Govt banks may hit market to raise funds
The new NDA government is set to nudge public sector banks to hit the market to raise funds. The government’s stake is much above the stipulated 51% in most state-owned banks and there is enough headroom to garner more sums.business Updated: May 18, 2014 22:59 IST
The new NDA government is set to nudge public sector banks to hit the market to raise funds. The government’s stake is much above the stipulated 51% in most state-owned banks and there is enough headroom to garner a sum of over Rs 2 lakh crore over the next three years if they decide to go to the stock markets, a person familiar with the development said.
“The (new) government will have to look into the issue of recapitalisation of banks at the earliest and one of the avenues to raise big resources is to launch public offers without diluting the fabric of these banks,” the source said.
The outgoing UPA government, in the interim budget, provided Rs 11,200 crore to public sector banks as recapitalisation exercise. However, bankers said that this sum was inadequate. Sources within the NDA indicated that an additional amount could be earmarked for the recapitalisation exercise in the full budget, expected to be presented in July.
According to the Reserve Bank of India, an additional Rs 5 lakh crore would be required by the banks to meet the stringent Basel III norms, under which all banks will have to shore up their capital adequacy ratio. Banks have been allowed to implement Basel III norms in a phased manner by March 2019.
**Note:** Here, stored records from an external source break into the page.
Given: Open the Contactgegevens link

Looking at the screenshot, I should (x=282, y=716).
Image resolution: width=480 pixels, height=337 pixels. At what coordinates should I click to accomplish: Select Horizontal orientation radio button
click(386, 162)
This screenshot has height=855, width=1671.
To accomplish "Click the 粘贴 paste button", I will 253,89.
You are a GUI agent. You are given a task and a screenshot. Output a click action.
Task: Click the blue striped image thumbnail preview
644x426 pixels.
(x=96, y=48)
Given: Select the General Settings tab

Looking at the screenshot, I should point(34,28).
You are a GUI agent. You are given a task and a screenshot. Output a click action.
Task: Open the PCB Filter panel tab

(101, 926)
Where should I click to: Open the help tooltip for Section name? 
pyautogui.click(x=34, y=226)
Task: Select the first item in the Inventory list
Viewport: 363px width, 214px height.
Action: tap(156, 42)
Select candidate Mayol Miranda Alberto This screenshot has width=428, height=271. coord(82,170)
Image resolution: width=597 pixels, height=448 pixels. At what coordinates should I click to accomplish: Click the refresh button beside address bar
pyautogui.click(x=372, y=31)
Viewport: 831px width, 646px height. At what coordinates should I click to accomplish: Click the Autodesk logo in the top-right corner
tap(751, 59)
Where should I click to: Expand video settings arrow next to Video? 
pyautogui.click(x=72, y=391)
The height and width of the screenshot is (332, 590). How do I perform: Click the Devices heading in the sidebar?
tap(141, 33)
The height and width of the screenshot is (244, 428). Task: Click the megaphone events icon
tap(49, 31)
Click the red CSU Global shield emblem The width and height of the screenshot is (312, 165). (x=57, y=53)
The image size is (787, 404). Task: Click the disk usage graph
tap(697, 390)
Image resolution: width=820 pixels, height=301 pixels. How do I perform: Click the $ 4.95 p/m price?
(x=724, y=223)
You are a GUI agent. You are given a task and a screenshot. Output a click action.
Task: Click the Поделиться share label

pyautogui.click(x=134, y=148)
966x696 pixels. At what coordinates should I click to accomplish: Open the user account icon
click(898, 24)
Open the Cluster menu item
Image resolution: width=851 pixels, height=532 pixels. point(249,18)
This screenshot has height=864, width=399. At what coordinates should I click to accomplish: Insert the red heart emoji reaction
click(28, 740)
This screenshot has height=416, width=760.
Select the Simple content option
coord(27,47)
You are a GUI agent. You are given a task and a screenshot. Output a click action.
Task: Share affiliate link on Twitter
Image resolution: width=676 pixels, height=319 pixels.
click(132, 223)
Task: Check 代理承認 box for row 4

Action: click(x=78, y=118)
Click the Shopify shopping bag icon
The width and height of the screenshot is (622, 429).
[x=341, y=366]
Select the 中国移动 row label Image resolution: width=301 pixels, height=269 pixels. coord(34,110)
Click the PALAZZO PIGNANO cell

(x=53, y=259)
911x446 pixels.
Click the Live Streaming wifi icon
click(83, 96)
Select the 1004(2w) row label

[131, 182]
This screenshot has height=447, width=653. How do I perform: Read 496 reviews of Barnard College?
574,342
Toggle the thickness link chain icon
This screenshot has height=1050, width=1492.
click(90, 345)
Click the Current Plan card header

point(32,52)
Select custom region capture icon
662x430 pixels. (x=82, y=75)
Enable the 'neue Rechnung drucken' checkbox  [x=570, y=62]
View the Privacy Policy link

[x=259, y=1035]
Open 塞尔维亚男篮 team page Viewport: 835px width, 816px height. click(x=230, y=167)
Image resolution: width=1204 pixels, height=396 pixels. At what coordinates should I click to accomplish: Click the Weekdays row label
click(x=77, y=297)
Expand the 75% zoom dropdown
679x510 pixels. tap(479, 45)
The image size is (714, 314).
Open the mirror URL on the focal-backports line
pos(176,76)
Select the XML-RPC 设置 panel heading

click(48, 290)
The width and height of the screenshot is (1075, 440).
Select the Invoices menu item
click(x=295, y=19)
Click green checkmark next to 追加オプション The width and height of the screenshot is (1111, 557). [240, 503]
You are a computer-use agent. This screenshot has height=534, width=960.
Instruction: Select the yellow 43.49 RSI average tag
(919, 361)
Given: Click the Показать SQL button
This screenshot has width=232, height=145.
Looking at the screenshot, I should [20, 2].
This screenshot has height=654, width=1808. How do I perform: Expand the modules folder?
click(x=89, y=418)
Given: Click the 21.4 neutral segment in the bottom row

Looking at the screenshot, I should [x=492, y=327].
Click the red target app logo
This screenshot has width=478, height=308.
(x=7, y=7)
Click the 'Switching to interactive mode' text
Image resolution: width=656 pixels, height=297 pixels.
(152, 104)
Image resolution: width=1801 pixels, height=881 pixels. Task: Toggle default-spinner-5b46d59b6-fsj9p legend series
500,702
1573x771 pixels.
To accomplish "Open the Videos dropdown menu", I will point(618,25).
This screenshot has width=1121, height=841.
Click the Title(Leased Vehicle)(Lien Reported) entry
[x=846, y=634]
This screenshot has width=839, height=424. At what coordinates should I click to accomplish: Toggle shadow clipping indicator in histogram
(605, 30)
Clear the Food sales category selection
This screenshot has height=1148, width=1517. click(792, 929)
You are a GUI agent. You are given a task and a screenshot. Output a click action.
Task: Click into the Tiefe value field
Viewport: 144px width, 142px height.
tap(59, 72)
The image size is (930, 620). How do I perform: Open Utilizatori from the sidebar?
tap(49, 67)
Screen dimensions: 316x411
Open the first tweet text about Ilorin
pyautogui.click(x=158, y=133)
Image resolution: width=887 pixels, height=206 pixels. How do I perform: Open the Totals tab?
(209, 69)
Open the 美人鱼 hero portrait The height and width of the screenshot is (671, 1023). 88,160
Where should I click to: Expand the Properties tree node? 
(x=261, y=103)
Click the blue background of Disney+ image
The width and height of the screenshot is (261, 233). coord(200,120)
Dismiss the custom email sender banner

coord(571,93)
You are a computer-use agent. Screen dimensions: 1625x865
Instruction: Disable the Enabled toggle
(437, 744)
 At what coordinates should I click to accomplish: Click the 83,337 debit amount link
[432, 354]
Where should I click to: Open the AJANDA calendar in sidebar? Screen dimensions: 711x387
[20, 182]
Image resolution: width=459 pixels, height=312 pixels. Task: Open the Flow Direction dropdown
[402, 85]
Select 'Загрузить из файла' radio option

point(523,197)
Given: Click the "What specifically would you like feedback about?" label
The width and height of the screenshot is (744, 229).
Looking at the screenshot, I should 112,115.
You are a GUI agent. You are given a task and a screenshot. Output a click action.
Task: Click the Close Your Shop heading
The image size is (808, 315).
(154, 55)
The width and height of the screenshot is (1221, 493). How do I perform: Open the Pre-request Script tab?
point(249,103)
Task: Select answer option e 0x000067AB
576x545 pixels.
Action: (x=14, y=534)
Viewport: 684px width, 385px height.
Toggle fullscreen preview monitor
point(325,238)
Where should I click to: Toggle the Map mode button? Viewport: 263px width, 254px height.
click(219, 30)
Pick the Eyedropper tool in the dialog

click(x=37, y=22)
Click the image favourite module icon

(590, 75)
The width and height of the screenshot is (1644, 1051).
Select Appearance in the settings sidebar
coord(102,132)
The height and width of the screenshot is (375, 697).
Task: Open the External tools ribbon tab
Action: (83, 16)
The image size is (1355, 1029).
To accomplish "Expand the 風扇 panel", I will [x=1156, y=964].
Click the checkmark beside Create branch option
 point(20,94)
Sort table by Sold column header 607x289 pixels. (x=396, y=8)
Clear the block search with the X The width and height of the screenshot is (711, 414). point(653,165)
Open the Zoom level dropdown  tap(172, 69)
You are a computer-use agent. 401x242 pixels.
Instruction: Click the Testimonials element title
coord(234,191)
A roadmap is also likely to be chalked out mapping the recapitalising strategy for public sector banks. “This could be the top agenda for the new finance minister, while a larger sum is likely to be allocated to these banks for recapitalising them, a concrete strategy also needs to be in place for them to meet the stringent Basel III norms,” a senior finance minister official said.
“The recapitalisation exercise will be critical and it must be the focus of the new government…a concrete roadmap will be helpful as capital infusion alone will not be sufficient,” Soumya Kanti Ghosh, chief economic adviser, State Bank of India said.